======== ОТРЫВОК

Ошибка резидента: почему участники ТОР нарушают условия соглашений
Границы территорий опережающего развития на Дальнем Востоке будут расширены. Речь, в частности, идет о включении в ТОР «Большой Камень» участка, необходимо для продолжения строительства металлургического завода. О перспективах запуска новых проектов, объемах действующих производств и о том, насколько все это выгодно краю и его жителям, рассказал директор департамента сопровождения реализации инвестиционных проектов Корпорации развития Дальнего Востока и Арктики Виталий Пономарев.
– Судя по тому, что границы ТОР расширяются, бизнесу эти мегапроекты очень интересны.

================

ФОРМУЛИРОВКА ЗАДАНИЯ
Продолжите отрывок о территориях опережающего развития, начав сразу после его последней реплики. Приведенные далее строки не имеют отношения к отрывку о территориях опережающего развития.

======== ИСХОДНЫЕ ДАННЫЕ

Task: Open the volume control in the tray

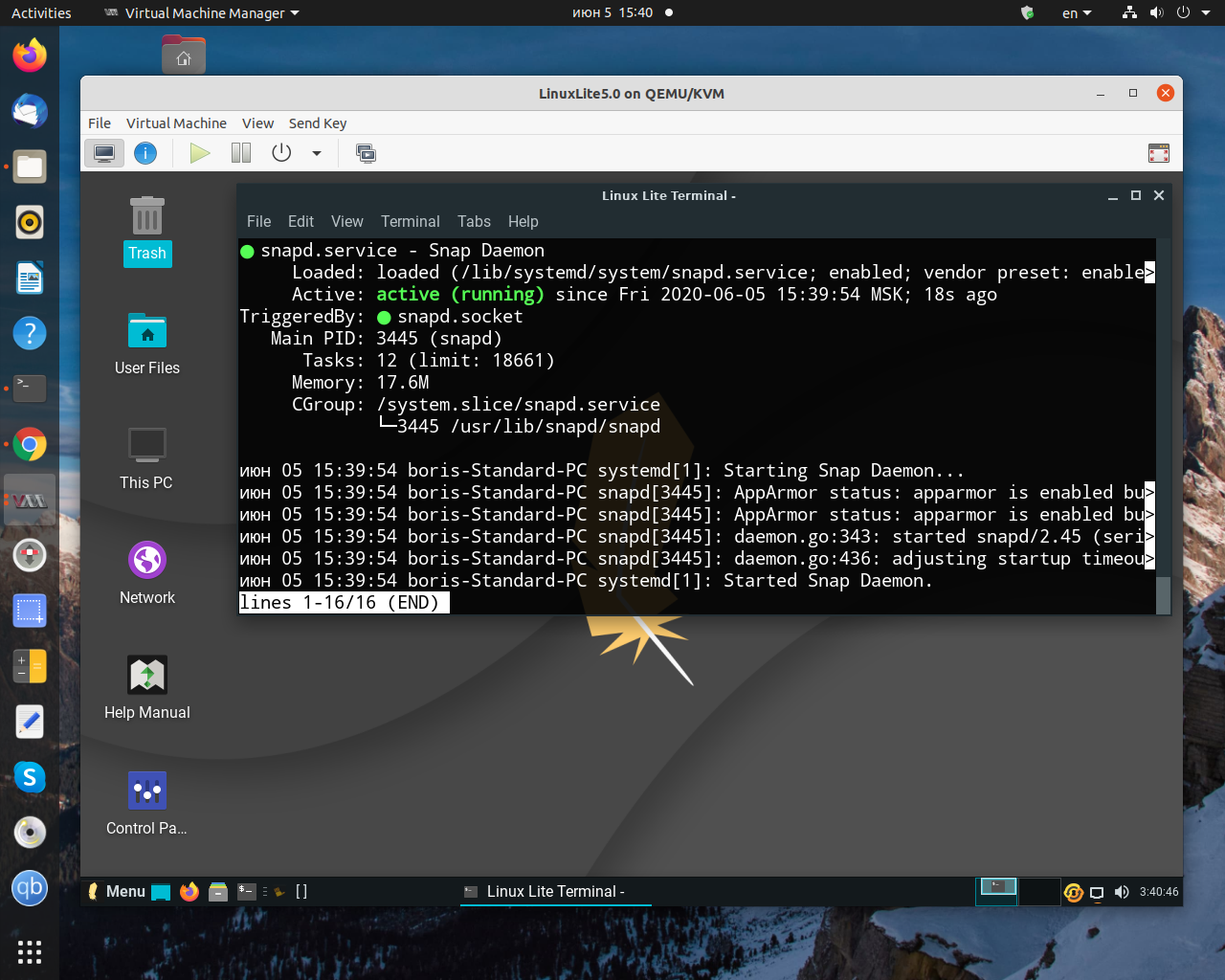Action: [x=1121, y=891]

================

РЕЗУЛЬТАТ ВЫПОЛНЕНИЯ
– Сразу бы хотел сказать, что расширение границ – это такой технический момент. То есть [это происходит – прим. ред.], когда действующим или новым проектам требуется включиться в преференциальный режим, чтобы улучшить свои экономические показатели. Собственно, наш инструмент понятен: готовим пакет документов, и дальше ТОР расширяется. Если говорить в целом, то режим ТОР крайне востребован инвесторами на Дальнем Востоке. В следующем году исполнится 10 лет с момента создания первого ТОРа. У нас сейчас 768 резидентов ТОР, из них в Приморском крае – 178. Собственно, в Приморском крае у нас запланировано более 1,7 трлн руб. инвестиций, в настоящий момент уже 330 млрд руб. вложено. Это самые разные проекты, начиная с нашей мегаверфи ССК «Звезда» и заканчивая небольшими проектами – это индивидуальные предприниматели, которые реализуют небольшие производства. В целом это все формирует тот пул инвесторов и резидентов, который продвигает наш префрежим – территории опережающего развития и Свободный порт Владивосток. Это два драйвера развития экономики в целом на Дальнем Востоке и в Приморском крае, в частности.
– А те первые компании, которые 10 лет назад заходили в ТОР и были дебютантами, первопроходцами, остались? Как у них дела?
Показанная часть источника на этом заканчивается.